Records follow. Pull out every line that contains "computer".

***** EXTRACTED DATA *****

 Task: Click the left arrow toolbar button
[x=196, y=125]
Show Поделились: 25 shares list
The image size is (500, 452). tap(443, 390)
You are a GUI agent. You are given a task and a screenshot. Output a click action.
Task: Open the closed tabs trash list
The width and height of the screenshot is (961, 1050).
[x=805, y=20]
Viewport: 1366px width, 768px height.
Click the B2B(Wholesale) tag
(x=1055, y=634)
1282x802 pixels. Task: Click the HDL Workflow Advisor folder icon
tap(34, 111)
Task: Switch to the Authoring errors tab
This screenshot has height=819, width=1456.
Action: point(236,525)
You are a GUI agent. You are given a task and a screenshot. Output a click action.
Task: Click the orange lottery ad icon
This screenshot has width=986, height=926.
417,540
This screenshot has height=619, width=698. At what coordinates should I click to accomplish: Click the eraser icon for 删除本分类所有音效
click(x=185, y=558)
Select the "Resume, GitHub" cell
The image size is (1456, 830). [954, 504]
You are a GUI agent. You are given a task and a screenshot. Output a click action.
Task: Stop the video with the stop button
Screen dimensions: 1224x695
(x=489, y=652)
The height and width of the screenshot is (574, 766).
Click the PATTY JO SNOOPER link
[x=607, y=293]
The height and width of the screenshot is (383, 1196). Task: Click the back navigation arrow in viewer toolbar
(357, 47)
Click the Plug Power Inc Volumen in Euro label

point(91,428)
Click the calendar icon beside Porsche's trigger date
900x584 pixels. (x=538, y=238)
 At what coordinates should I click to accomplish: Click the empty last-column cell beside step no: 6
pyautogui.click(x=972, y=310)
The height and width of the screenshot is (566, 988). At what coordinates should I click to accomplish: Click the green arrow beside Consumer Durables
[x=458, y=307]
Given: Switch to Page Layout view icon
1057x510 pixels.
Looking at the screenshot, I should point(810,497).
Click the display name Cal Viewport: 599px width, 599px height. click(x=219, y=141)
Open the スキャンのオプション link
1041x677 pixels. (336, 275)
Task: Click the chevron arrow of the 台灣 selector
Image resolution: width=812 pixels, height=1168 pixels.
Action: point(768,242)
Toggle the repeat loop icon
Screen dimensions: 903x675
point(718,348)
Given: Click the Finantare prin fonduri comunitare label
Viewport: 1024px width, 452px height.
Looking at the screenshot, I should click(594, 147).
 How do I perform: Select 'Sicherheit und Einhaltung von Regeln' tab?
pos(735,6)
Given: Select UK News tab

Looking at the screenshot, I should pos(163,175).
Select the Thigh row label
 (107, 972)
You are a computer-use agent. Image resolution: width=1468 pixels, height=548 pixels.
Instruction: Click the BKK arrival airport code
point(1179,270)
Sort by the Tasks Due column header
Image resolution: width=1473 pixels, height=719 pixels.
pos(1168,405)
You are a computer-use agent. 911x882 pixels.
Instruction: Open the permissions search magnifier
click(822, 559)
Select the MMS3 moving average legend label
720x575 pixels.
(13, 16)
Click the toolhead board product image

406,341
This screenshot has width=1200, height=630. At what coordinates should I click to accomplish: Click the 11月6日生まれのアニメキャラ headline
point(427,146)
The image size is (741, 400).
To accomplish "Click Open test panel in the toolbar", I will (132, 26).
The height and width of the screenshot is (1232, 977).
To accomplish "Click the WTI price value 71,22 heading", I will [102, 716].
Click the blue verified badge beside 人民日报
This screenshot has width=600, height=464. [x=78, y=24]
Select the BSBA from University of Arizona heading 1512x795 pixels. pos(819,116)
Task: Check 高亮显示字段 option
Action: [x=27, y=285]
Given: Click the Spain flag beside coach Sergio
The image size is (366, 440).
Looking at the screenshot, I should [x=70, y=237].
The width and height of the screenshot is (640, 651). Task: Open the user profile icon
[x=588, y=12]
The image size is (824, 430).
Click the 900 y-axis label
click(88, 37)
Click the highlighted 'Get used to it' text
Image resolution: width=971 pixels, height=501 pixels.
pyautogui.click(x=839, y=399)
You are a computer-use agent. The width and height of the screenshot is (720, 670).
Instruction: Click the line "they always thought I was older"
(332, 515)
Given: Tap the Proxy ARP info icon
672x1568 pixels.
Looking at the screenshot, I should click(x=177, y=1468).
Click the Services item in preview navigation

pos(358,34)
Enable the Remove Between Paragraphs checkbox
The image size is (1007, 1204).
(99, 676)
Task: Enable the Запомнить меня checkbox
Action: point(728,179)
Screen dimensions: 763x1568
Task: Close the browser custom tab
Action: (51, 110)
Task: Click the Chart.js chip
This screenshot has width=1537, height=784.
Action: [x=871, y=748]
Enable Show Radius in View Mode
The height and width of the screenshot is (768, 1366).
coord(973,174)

*****

**OUTPUT:**
You are a computer-use agent. Image resolution: width=1468 pixels, height=548 pixels.
You are a computer-use agent. 911x882 pixels.
You are a computer-use agent. The width and height of the screenshot is (720, 670).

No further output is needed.